As the Affordable Care Act (ACA) enters its third active year, we’re taking a look at an interesting summary of its benefits and barriers to health care so far that was recently published in The New England Journal of Medicine.

In this paper, Dr. Benjamin Sommers, assistant professor of health policy and economics at the Harvard T.H. Chan School of Public Health, explains that the number of uninsured individuals in the United States has fallen from roughly 50 million in 2010 to between 30 and 34 million as of 2015.

This coverage expansion has resulted in modest improvements in access to primary care and medications, the affordability of care, and self-reported health.

Yet despite the successes so far, approximately 30 million Americans remain uninsured for a variety of reasons, including:

  • 3 to 4 million Americans live in states that have opted not to expand Medicaid
  • Approximately 5 million Americans do not qualify for ACA coverage options because they are undocumented.

In addition, many people who would qualify for subsidies through the exchanges have not signed up for coverage despite the mandate to do so, primarily because they are not aware of the options, or because it is still cheaper to take the tax penalties than to buy insurance.

For those who have received coverage through the ACA, two main barriers limit access to primary care. The first is the burden of cost sharing. For instance, Deductibles often range from $3,000 to $5,000. And according to a recent NY Times and Kaiser Family Foundation poll, about 20% of individuals who have insurance still struggle to pay their medical bills. Second, provider networks are narrow. Reports suggest that some plans even exclude certain specialties, particularly endocrinology, rheumatology, and psychiatry according to one recent analysis.

           Where does the ACA take us?

Although increasing numbers of people now have health insurance, it is far less than the 30 million many advocates had predicted.  And while health care costs have been growing more slowly than before the ACA, it isn’t clear if that’s been the result of the ACA itself or the general economic downturn.
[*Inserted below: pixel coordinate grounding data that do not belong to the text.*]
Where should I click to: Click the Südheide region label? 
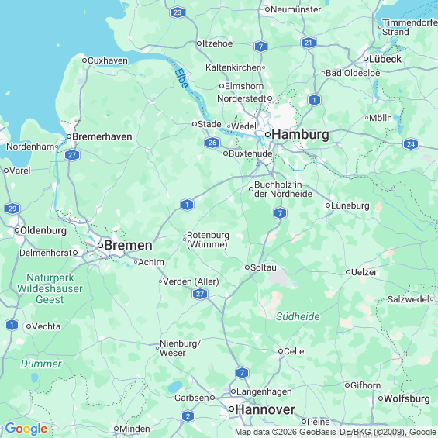(298, 316)
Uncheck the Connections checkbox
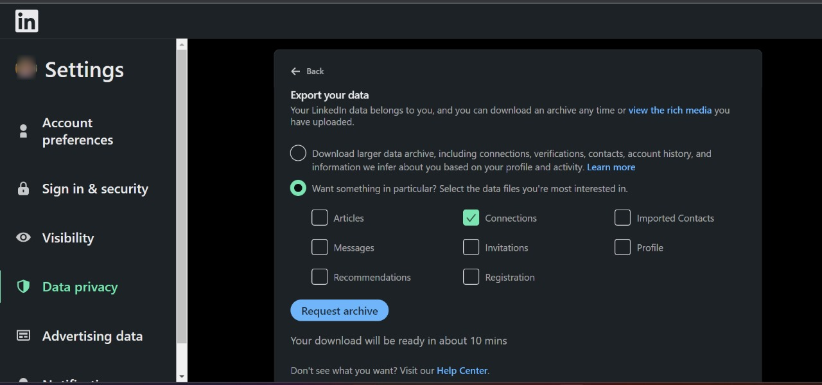The width and height of the screenshot is (822, 385). (x=471, y=218)
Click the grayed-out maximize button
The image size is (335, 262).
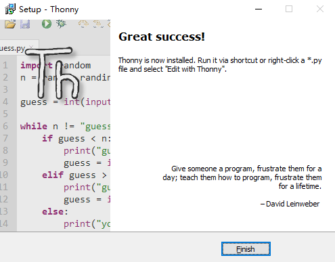point(289,9)
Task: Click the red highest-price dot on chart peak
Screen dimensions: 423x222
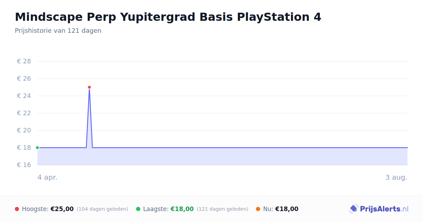Action: 89,87
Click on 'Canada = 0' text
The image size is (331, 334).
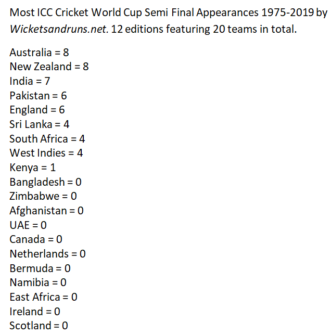[x=36, y=239]
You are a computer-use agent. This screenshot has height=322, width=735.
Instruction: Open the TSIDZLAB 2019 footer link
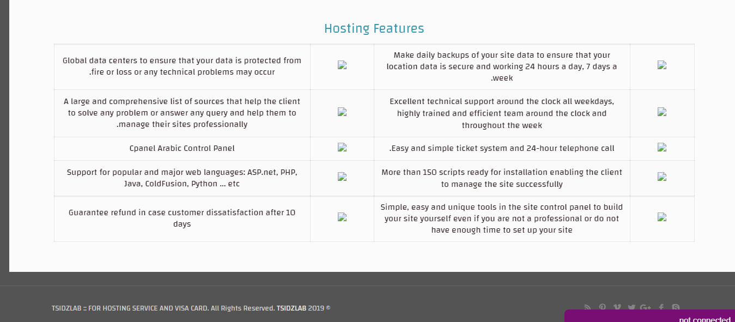(x=291, y=308)
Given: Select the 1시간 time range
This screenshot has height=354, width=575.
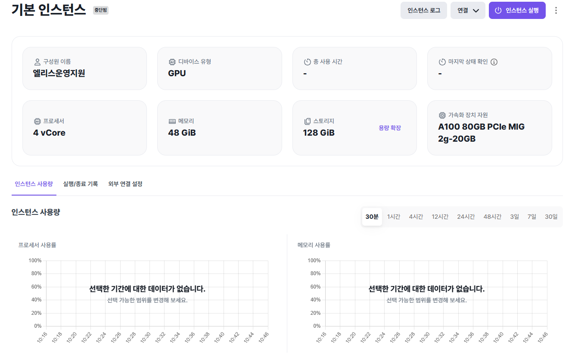Looking at the screenshot, I should 394,217.
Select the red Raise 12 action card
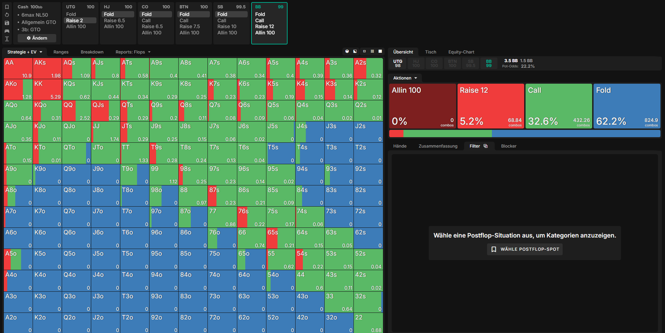The image size is (665, 333). [x=491, y=106]
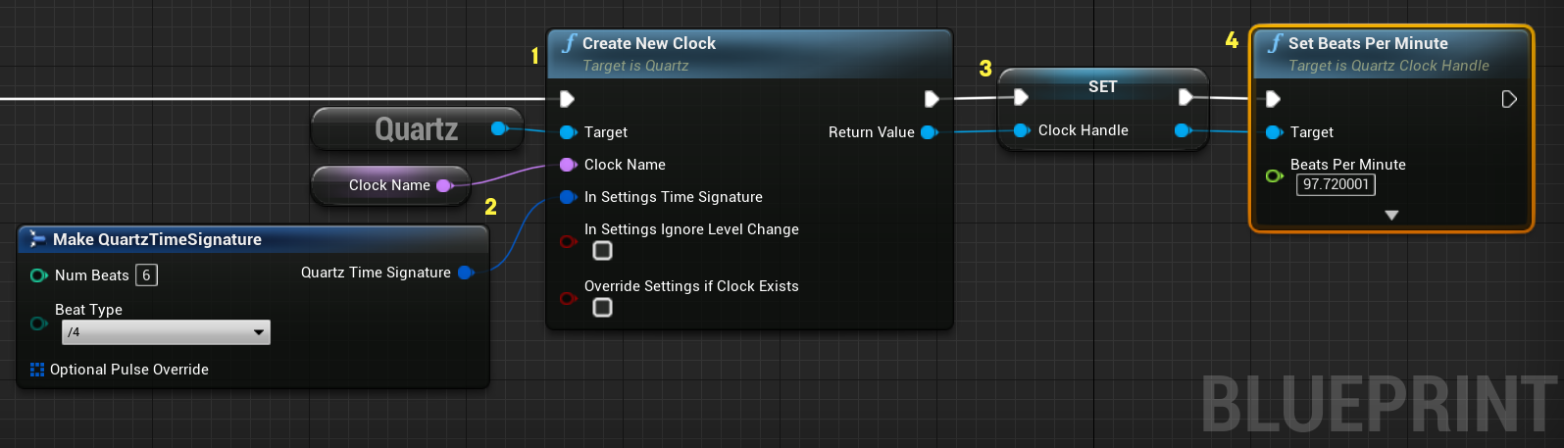Screen dimensions: 1564x448
Task: Click the Optional Pulse Override array pin
Action: [37, 370]
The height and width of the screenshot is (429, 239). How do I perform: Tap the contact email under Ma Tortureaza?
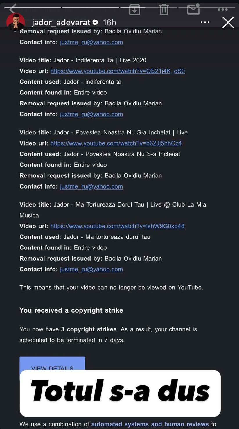click(91, 269)
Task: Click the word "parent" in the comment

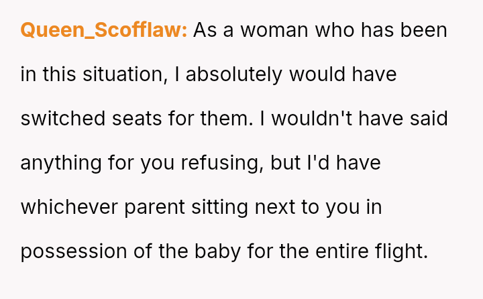Action: point(155,208)
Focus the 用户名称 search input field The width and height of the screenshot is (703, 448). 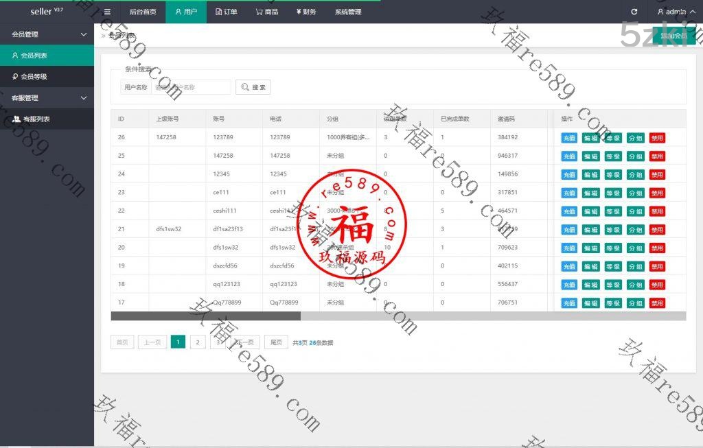coord(191,87)
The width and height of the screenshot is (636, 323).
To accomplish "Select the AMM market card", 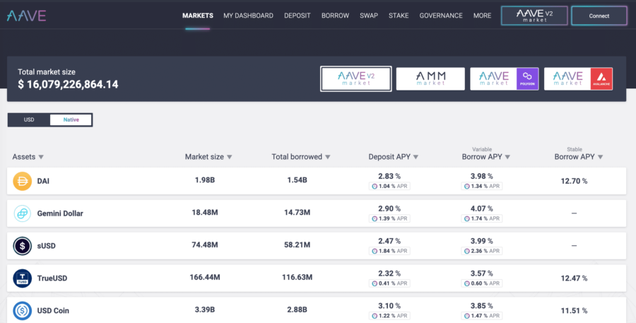I will click(430, 78).
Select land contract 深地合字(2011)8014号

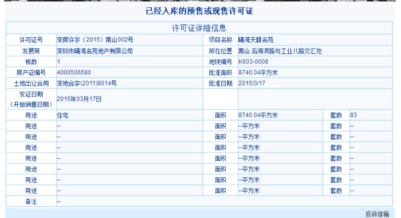tap(87, 84)
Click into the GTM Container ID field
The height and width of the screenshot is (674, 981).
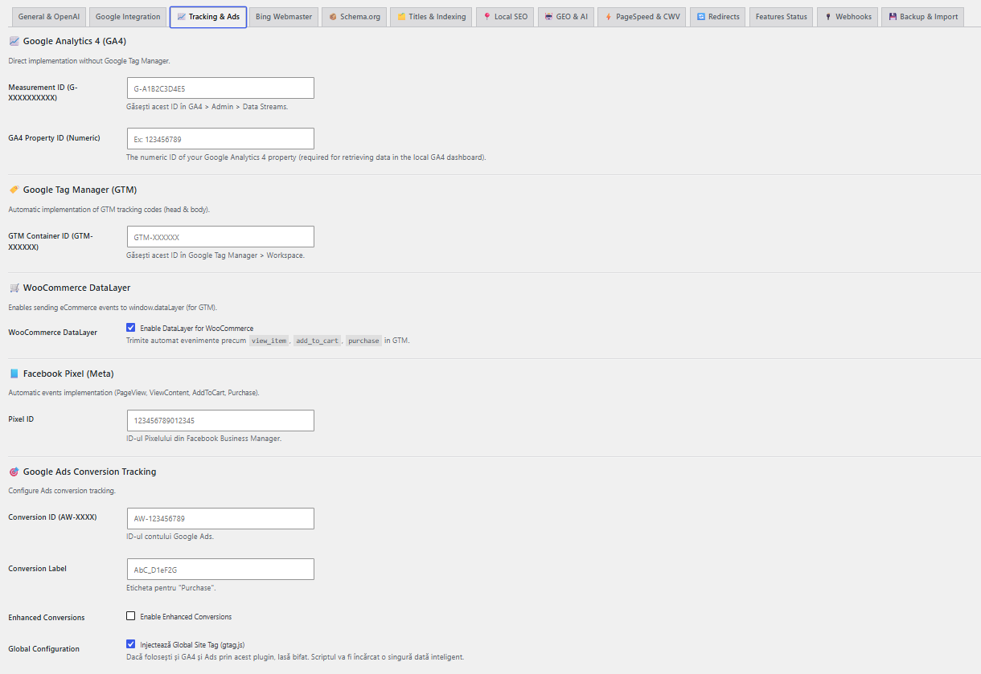point(220,237)
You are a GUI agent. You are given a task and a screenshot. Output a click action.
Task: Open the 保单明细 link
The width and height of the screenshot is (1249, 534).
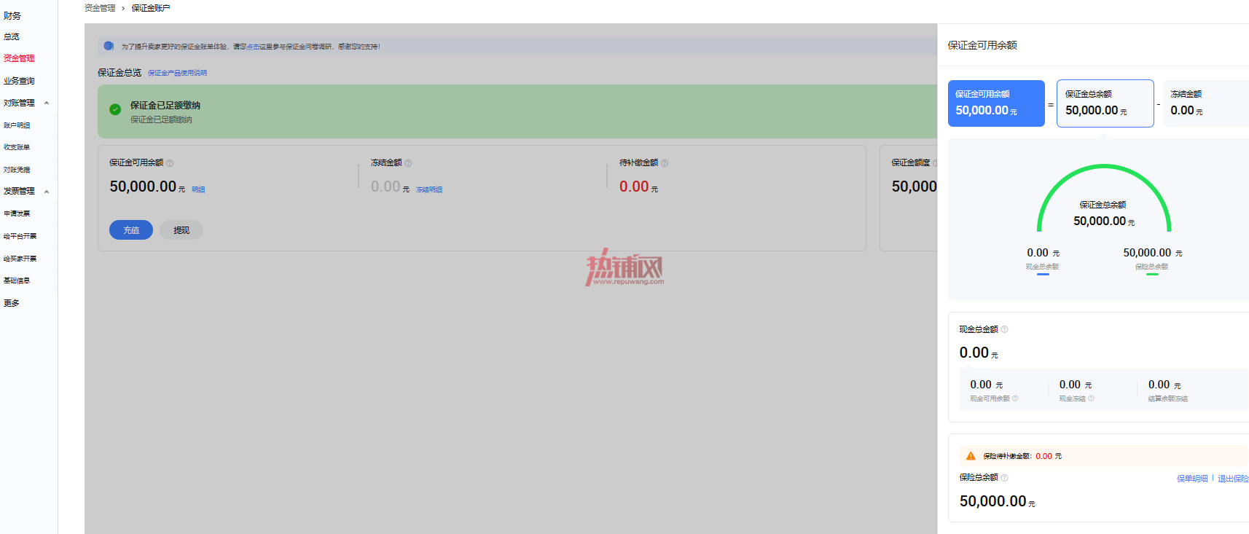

Even though the improvements in patient-reported access and overall health have been modest thus far, the ACA deserves a few more years before we can draw firm conclusions.

Unfortunately the ACA will likely prove little more than a temporary Band-Aid for our ailing health care system.  In my opinion, the most systematic and equitable approach to expanding coverage and access would be a comprehensive, national health care program, i.e., based upon a single payer (see http://www.mortontavel.com/2015/12/31).

But perhaps more important: regardless of how we expand coverage, we must keep our sights on the ultimate goals. Beyond increasing coverage or even access to primary care, we need to provide high-quality, comprehensive, accessible, and patient-centered care to everyone.